Retired Big. Gen. Gregory Touhill announced his resignation as U.S. Chief Information Security Officer (CISO) in a Jan. 19 post on social media site LinkedIn, following a four month tenure.
Touhill was brought on in Sept. 2016 as the first Federal CISO as part of the Obama Administration’s 2016 Cybersecurity National Action Pan (CNAP) (Defense Daily, Sept. 9, 2016). He previously served at the Department of Homeland Security (DHS) as the Deputy Assistant Secretary for Cybersecurity and Communications in the Office of Cybersecurity and Communications.
He said he offered to remain in the role to the Trump team to provide continuity and “maintain the momentum we’ve achieved,” but the offer was apparently rebuffed.
“During my service as the US Chief Information Security Officer, I have focused on execution of best practices to better manage our cyber risk posture. Frankly, we don’t need more policies, we need to execute the ones we have and eliminate the ones that no longer are aligned with contemporary best practices,” he said in his farewell statement.
Touhill highlighted that he believes best practices brings compliance but that focusing only on compliance does not always deliver best practices or results.

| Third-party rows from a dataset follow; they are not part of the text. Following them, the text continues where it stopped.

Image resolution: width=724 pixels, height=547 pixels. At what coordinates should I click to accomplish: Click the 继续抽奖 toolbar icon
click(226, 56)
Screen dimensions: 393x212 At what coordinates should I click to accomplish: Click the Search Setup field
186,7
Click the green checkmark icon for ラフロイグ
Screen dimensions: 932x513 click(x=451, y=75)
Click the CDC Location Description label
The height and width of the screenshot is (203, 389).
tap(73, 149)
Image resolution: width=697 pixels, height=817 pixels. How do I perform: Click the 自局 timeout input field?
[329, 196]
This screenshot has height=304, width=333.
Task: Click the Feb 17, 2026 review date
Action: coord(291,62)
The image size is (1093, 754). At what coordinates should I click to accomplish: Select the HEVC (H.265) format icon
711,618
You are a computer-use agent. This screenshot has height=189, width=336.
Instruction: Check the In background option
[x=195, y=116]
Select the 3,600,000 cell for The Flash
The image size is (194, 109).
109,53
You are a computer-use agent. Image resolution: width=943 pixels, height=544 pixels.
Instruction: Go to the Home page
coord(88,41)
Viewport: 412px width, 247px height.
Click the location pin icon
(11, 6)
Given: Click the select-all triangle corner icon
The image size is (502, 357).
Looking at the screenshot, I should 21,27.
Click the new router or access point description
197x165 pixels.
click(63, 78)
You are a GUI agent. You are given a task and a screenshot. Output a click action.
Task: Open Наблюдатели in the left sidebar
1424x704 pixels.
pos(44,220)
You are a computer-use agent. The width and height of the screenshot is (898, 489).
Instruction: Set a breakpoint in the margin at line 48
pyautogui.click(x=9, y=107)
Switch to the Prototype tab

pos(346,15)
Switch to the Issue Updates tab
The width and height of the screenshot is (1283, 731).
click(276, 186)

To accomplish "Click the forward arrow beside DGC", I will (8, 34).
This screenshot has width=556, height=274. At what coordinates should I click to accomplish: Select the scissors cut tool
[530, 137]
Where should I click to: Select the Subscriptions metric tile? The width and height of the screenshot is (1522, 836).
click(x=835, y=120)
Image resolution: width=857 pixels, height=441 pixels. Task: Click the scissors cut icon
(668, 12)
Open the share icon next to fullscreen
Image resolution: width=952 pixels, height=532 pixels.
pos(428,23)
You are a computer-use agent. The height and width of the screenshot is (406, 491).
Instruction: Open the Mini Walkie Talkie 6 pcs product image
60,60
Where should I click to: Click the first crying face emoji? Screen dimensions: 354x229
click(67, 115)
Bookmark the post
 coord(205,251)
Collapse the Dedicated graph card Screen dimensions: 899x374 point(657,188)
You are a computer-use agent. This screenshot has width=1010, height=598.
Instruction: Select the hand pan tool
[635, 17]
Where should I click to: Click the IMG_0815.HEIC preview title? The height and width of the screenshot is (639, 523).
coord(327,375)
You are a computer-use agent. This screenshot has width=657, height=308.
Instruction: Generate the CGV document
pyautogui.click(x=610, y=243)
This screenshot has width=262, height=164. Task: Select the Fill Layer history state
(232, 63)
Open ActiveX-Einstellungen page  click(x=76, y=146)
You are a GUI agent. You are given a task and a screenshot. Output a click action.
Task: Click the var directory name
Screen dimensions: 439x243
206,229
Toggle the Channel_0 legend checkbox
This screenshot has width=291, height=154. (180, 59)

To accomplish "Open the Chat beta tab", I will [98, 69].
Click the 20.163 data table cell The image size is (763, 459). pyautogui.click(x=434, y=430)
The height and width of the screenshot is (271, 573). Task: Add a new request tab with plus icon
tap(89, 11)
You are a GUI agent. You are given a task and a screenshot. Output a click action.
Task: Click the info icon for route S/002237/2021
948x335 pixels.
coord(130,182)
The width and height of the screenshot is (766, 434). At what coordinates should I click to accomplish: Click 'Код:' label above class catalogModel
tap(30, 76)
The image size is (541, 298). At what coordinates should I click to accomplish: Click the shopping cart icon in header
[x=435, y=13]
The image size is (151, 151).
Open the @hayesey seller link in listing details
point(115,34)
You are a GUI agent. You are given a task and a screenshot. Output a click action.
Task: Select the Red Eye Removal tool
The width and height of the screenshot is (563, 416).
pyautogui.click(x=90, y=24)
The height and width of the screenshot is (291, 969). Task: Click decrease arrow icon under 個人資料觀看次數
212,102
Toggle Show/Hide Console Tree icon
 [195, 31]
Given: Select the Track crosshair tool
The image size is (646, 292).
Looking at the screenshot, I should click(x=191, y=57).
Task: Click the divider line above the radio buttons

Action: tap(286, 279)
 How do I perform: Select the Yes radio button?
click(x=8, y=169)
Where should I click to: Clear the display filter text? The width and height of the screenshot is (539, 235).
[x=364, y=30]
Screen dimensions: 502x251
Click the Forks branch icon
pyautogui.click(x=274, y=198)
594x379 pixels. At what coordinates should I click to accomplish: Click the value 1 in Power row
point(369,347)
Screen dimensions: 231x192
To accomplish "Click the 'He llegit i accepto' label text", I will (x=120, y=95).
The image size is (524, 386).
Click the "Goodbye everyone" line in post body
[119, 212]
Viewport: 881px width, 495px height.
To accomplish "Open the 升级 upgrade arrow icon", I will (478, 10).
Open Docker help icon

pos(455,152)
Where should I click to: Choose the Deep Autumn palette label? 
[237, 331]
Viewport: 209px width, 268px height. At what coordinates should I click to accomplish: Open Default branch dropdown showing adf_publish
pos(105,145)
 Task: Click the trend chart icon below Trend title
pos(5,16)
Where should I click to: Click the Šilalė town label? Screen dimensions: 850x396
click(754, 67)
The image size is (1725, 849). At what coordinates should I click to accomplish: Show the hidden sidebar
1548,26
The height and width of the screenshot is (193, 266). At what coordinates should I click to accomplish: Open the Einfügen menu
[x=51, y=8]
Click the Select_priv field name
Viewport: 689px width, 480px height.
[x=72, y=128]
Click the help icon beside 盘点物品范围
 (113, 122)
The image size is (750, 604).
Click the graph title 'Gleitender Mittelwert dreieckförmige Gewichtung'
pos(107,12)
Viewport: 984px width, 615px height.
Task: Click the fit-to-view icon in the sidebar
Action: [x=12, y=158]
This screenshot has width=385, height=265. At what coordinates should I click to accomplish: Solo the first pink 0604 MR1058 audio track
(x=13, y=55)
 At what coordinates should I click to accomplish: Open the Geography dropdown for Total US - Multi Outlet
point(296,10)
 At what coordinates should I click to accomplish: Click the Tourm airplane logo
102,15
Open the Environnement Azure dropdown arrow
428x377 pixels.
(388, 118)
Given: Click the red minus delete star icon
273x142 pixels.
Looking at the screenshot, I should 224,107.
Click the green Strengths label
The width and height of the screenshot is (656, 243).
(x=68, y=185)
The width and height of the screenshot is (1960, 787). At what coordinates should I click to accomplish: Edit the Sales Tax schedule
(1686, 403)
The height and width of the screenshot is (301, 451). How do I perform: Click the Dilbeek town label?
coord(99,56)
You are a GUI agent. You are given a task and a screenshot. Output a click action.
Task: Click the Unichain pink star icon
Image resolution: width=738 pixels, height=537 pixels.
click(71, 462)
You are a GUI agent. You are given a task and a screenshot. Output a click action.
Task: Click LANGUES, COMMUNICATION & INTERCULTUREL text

“Having formed the federal CISO Council across all departments and agencies, we’ve launched a solid risk management construct that is already yielding results. For example, we bought down our collective risk by raising implementation of multi-factor authentication on privileged user accounts from just over 30% to nearly 99% percent by the end of 2016,” he added.
Touhill also recommended what still needs to be improved in the government’s cybersecurity risk management posture. This includes a better architecture focused on shared services capabilities rather than built on organizational charts; accountability and ownership built into the culture; leveraging cloud computing and mobility solutions that produce effective, efficient, and secure results; regular risk assessments across every department and agency; and better training and regular exercises for personnel.
He noted his confidence in the remaining team and left in place “a solid flight plan and a great team of innovative professionals in the CISO Council and OMB who will follow through and execute what it takes to better manage our cyber risk.”
Touhill specifically thanked CIO Tony Scott, Special Assistant to President Obama and Cybersecurity Coordinator Michael Daniel, and Dr. Phyllis Schneck and Dr. Andy Ozment with their DHS cyber teams.
He said his next steps involve a short vacation, periodic teaching at Carnegie-Mellon University in Pittsburgh, Pa., and to “look for the next great adventure.”